─── Document excerpt ───

In this eight-part series we are looking at how God began everything and how God begins again.
We talked about how God created beauty from chaos and order from nothingness.
God created the world good and designed life to reproduce and to multiply His goodness throughout the earth.
But with the fall of mankind, there is now both good and bad seed that is reproducing, not only in the earth, but in humans as well.
God gave humanity a choice to know and decide for themselves what is good and evil or to simply eat from the tree of life and live in the presence of God in innocence.
One they ate from the tree of the knowledge of good and evil they were banished from the garden, from the presence of God and from the tree of life.
But God did not give up on humanity.
He already had a plan to redeem mankind with the sacrifice of his own son.
But there would be some lessons to learn before that would happen.
Because we live in a sinful world, we are constantly making choices.
We need to recognize what is really good and what is evil and continually chose good and reject evil.

─── Given data ───

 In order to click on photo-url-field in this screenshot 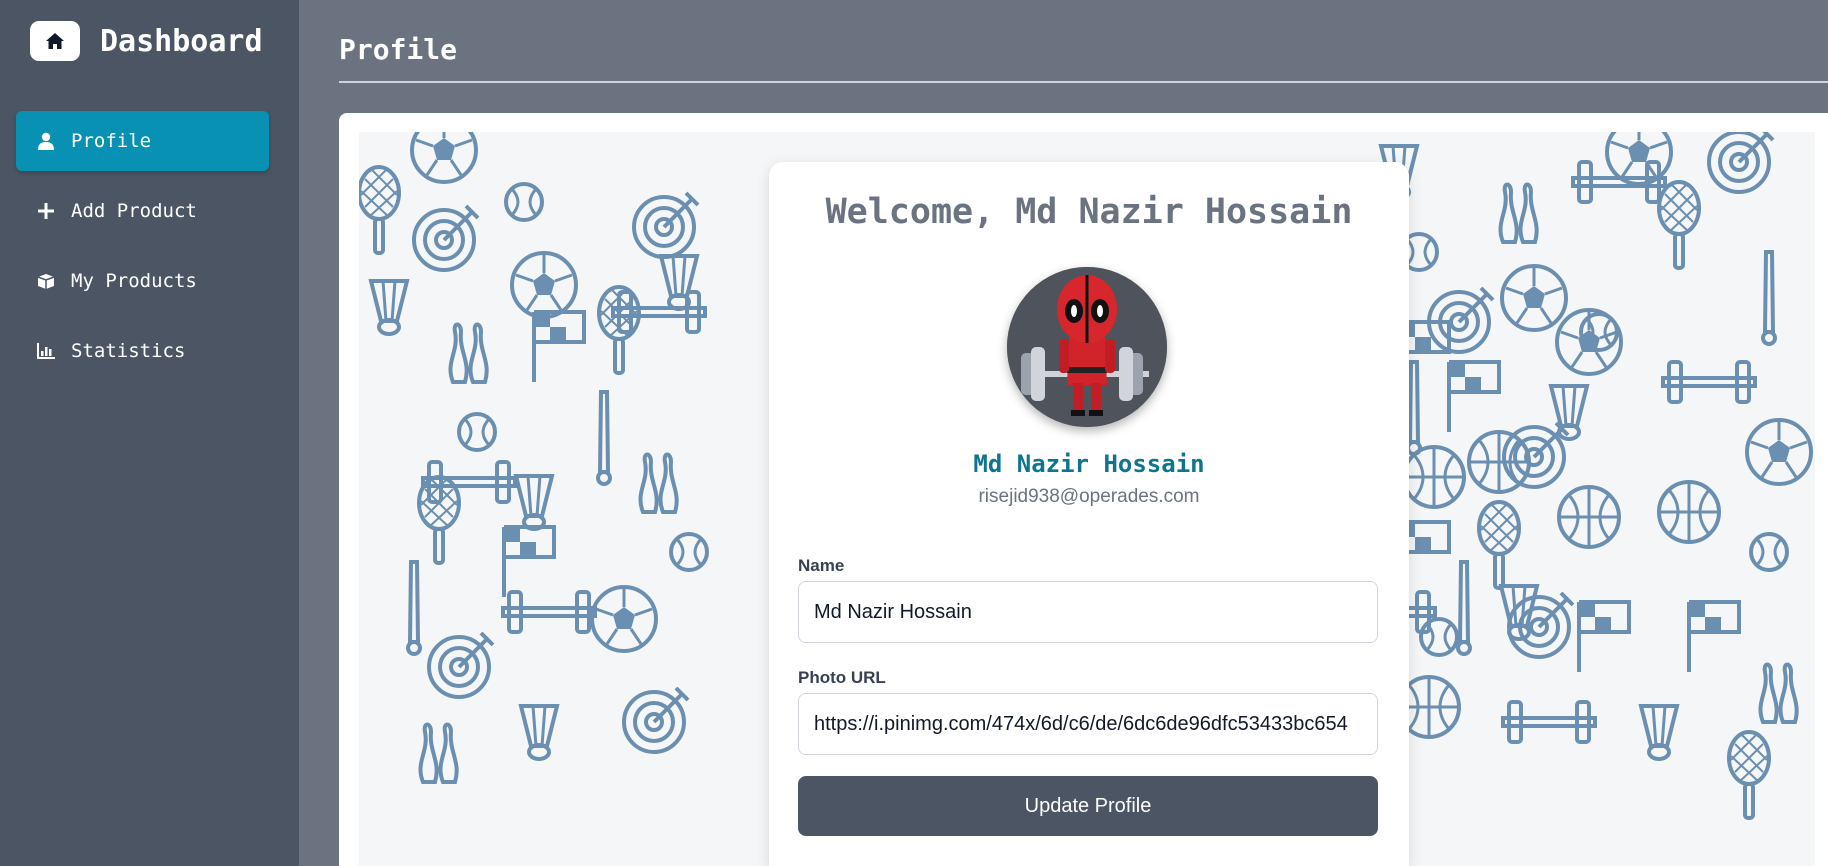, I will do `click(1088, 724)`.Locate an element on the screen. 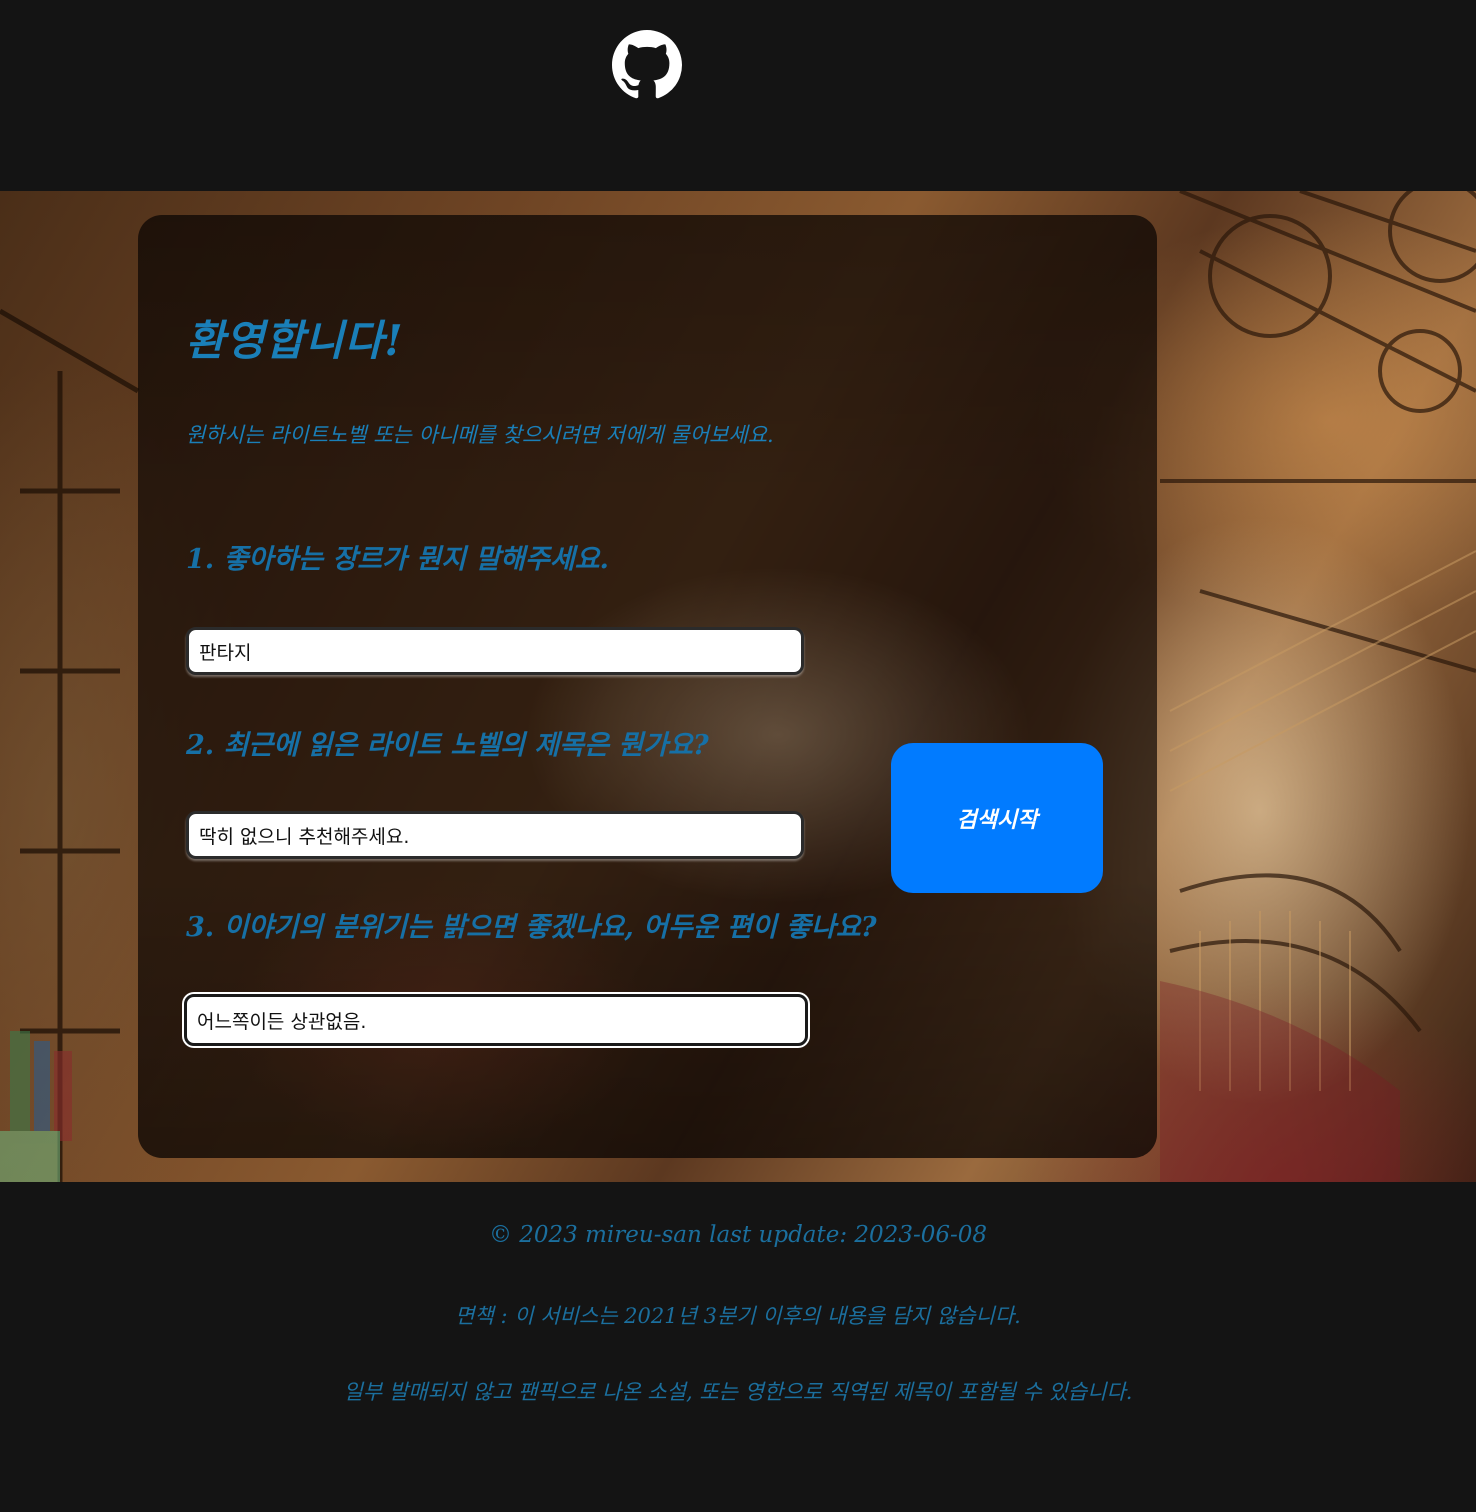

───

> Task list:
• 1. Answer each question using the passage on how God began everything.
(a) How many parts does the series have?
(b) From what did God create beauty, and from what did He create order?
(c) How did God already plan to redeem mankind?
• 2. Write the next few sentences of the passage on how God began everything, picking up after its final sentence.

> Per-task outputs:
• 1.
(a) Eight.
(b) Beauty from chaos, and order from nothingness.
(c) With the sacrifice of his own son.

• 2.
Because both good and evil are in our nature, it means sorting out our own desires to figure out what we really want.
It means resolving our wrong choices and managing our lives in such a way as to perpetuate the good and not the evil.
It is the choice between life and death, not only for ourselves but for the legacy that we leave behind.

Mastering your desires

Last week we talked about how sin twists our desires so that we live for ourselves instead of in relationship with God and others.
Because of that, there was disharmony between woman and man and between man and his environment.
We don’t know how many children Adam and Eve actually had, or if they had any children before the fall or only after.
What is clear is that all of humanity was impacted by the fall.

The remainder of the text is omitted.